Thursday, January 9, 2014

Steps to My Simple Clean Eating Plan

Define Clean Eating to You

  • Get rid of the chemicals by reducing the amount of processed foods
  • No more whites - sugar, white flour, white rice
  • Eat Healthy grains - wild rice, kasha, barley, quinoa, Ezekiel bread (Trader Joes)
  • More healthy fats -- real butter, whole eggs, raw nuts, avocado, coconut oil
  • Treat yourself - but define when and how often
  • Stick to foods with only 5 to 6 ingredients
  • Organic fruits and vegies
  • Stick to non-starch, low-carb vegies -- mushrooms, okra, celery, zuchinni, spinach, kale (GREEN!)


Clean out fridge and pantry

Revamp your pantry and cupboards to align with your clean eating goals. This action not only declutters your physical space but also clears the path for a decluttered, wholesome diet.

Purge your kitchen of items that don't serve your clean eating mission and make room for the foods that do. This simple act can help you break free from old, unhealthy eating habits.

Keep only the foods on your list of clean eating foods.

Reorganize your food can enhance your awareness. When healthy choices are more visible and easily accessible, you're more likely to reach for them. This can be a game-changer when it comes to overcoming old eating patterns.


Throw out anything that says Fat Free (except Greek yogurt) - Fat free is bad for you! 


Research and plan your menu

Grocery shop & prep once week.

Stock up on frozen fruits and vegetables. They are more likely to have retained more nutrients since they are frozen at their freshest. Read the labels as some frozen produce has added sugar.

Use the crock pot more for simple easy meals. 

Breakfast & Lunch Ideas

Fruit then 20 minutes later eat Greek Yogurt with a tbsp of flax seed, cinnamon, chia seeds and granola. 

Lunch is tuna salad on a pita, salad with lots of vegies, or scrambled eggs with vegies.

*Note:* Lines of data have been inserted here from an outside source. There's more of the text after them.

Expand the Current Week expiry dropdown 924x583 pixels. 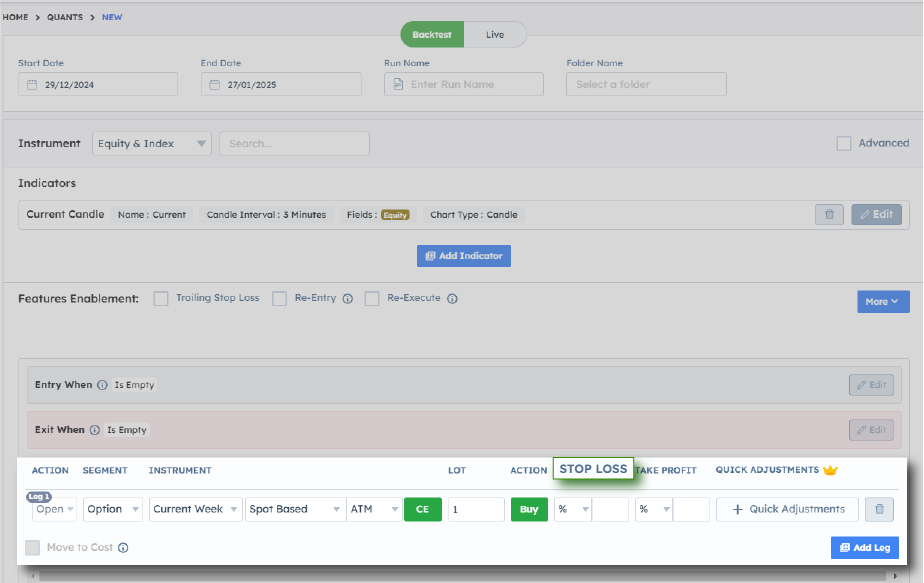pos(195,509)
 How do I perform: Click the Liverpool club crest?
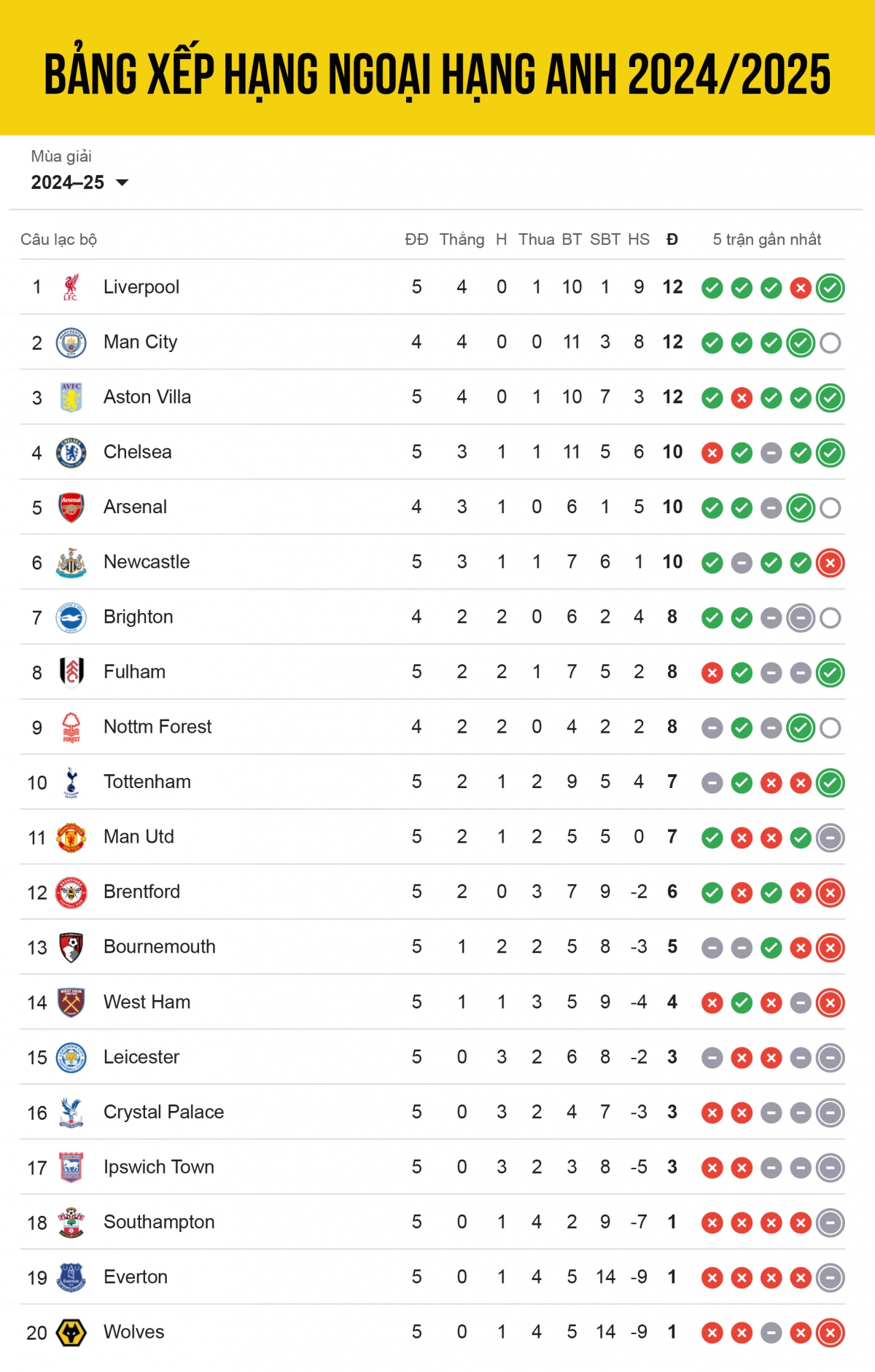71,287
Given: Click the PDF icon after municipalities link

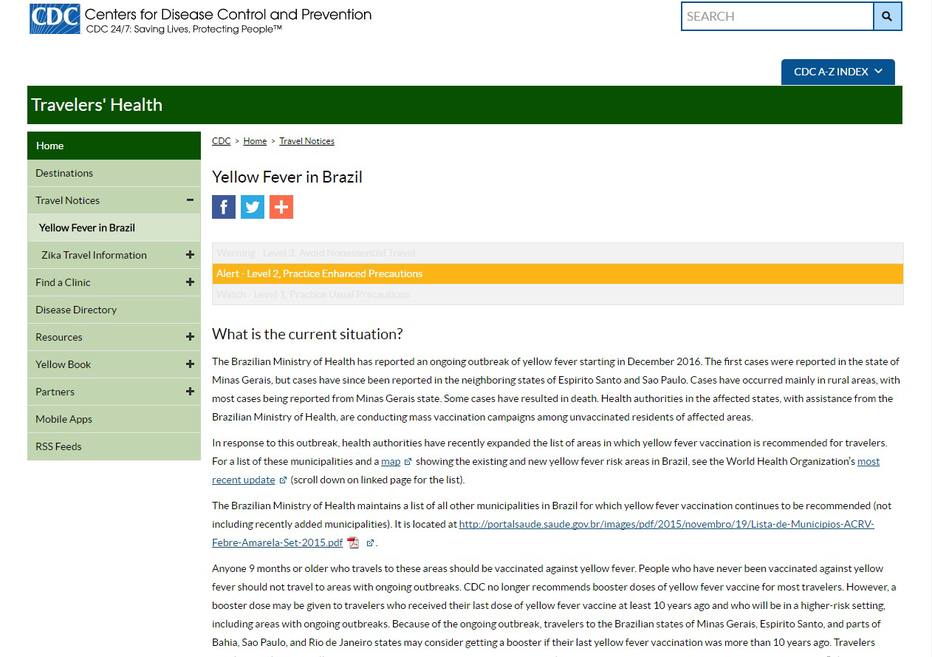Looking at the screenshot, I should pyautogui.click(x=353, y=543).
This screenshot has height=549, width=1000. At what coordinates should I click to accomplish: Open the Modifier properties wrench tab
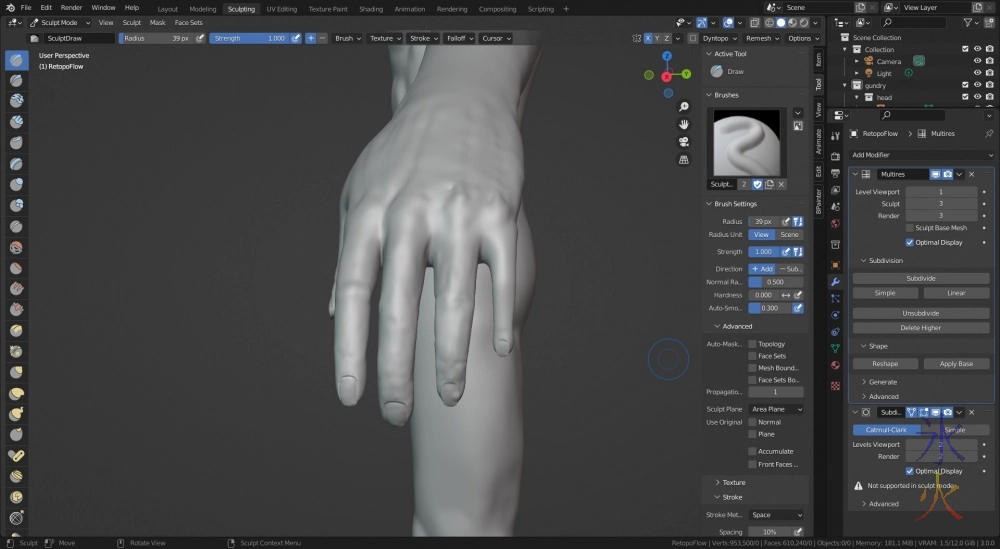pos(835,282)
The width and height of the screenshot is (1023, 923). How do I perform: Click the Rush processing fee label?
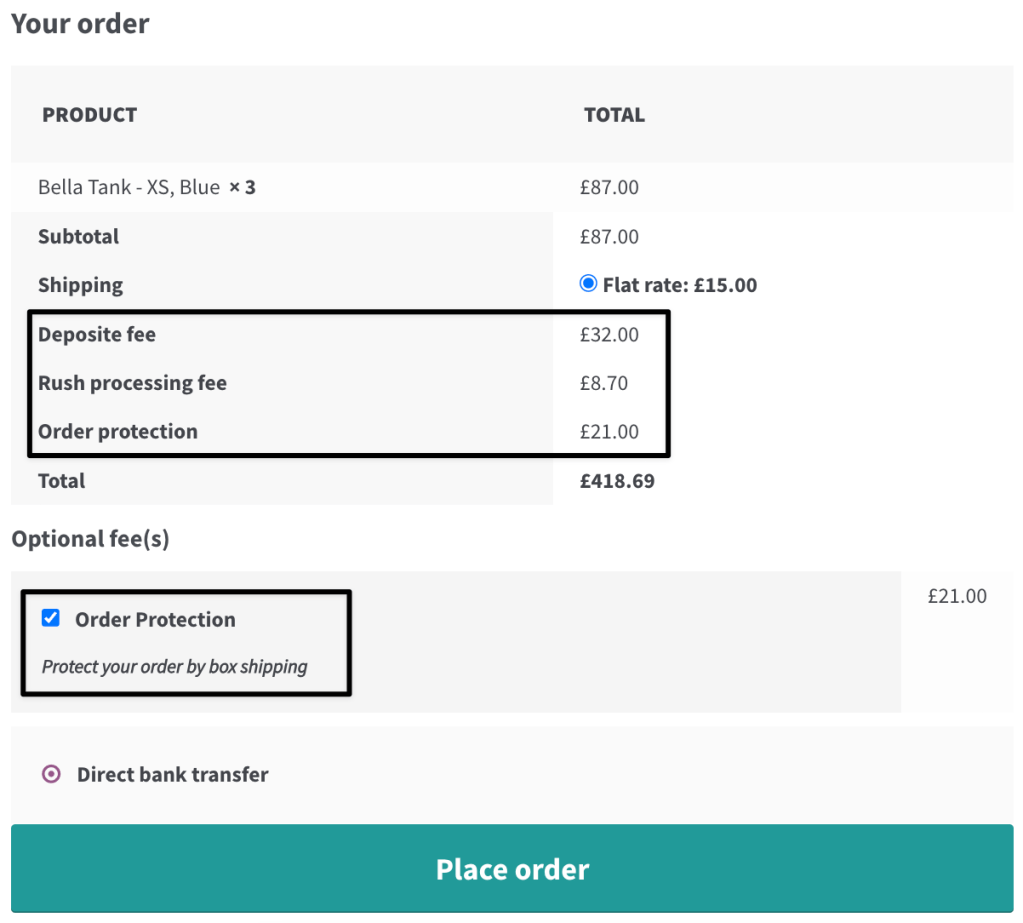tap(132, 383)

Disclosure: I am not a medical professional

Before you dive into the world of clean eating and its myriad benefits, it's crucial to clarify that I am not a doctor or a nutritionist. While I'm excited to share insights and information about clean eating, it's essential to recognize that everyone's dietary needs are unique. What works for one person may not be suitable for another. I wan

Prior to making any significant changes to your diet or lifestyle, it's strongly recommended that you consult with a qualified healthcare professional, such as a doctor or a registered dietitian. They can provide personalized guidance and ensure that any dietary modifications align with your specific health and nutritional requirements.